Kathryn Yates, Ph.D., from the Royal College of Surgeons in Dublin, and colleagues assessed the prevalence of auditory and visual hallucinations in individuals who reported a seizure history and investigated their relationship with a number of mental disorders, suicidal ideation, and suicide attempts. The analysis included 14,812 adults (58 percent female; mean age, 51.8 years) participating in the Adult Psychiatric Morbidity Survey.

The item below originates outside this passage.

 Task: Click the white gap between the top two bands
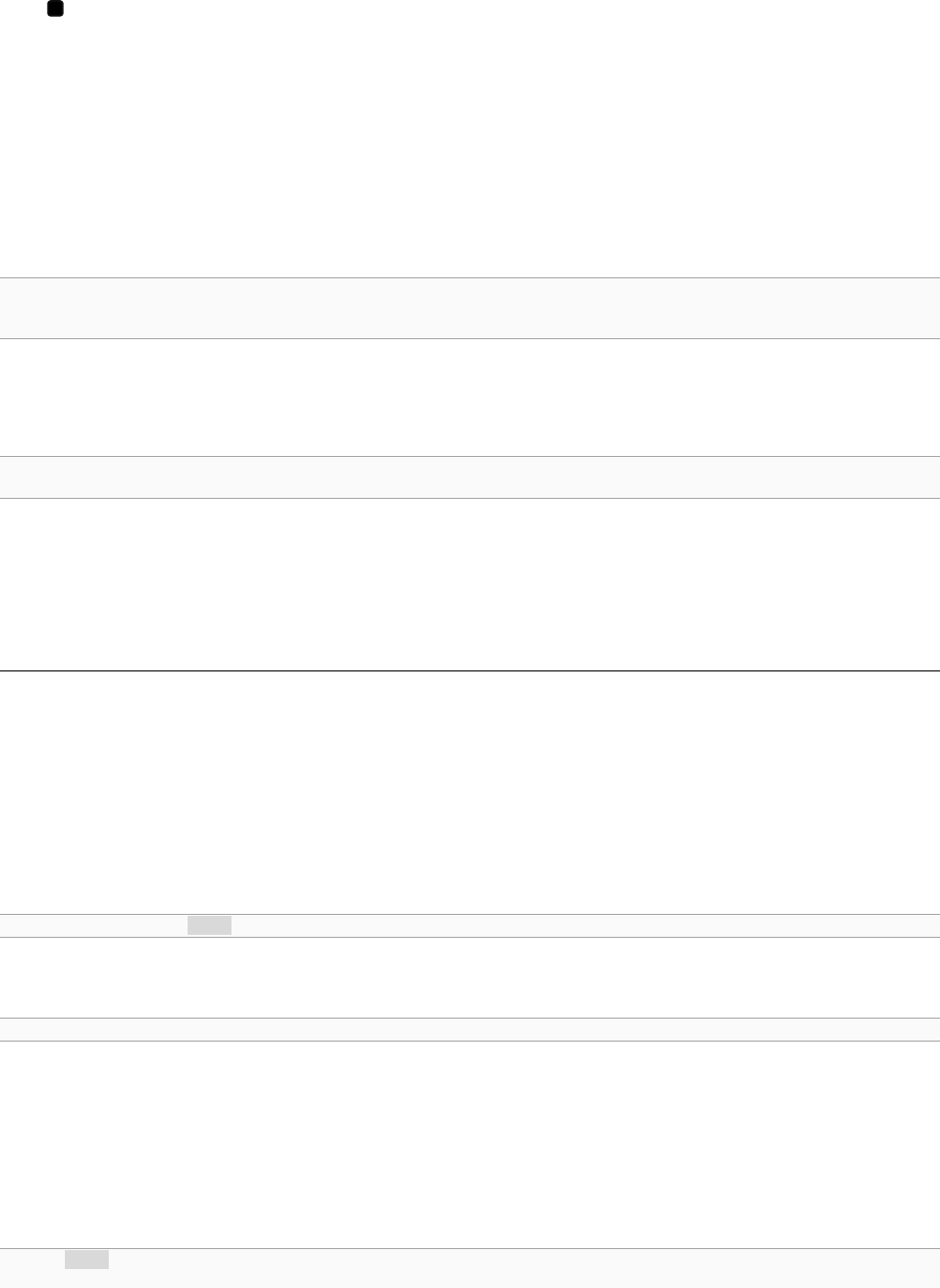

The researchers found that 1.39 percent of patients reported having ever had seizures (54 percent female), and 8 percent of individuals with a seizure history reported hallucinatory experiences (odds ratio [OR], 2.05). Higher odds of having any mental disorder (OR, 2.34), suicidal ideation (OR, 2.38), and suicide attempt (OR, 4.15) were seen among individuals with seizures. Individuals with seizures who reported hallucinatory experiences had increased odds of any mental disorder (OR, 3.47), suicidal ideation (OR, 2.58), and suicide attempt (OR, 4.61) compared with individuals with seizures but not hallucinatory experiences. More than half of individuals with a seizure history who reported hallucinatory experiences had at least one suicide attempt. Adjusting for psychopathology severity did not account for the connection between hallucinatory experiences and suicide attempts.

“Clinicians working with individuals with seizures should routinely ask about hallucinatory experiences,” the authors write.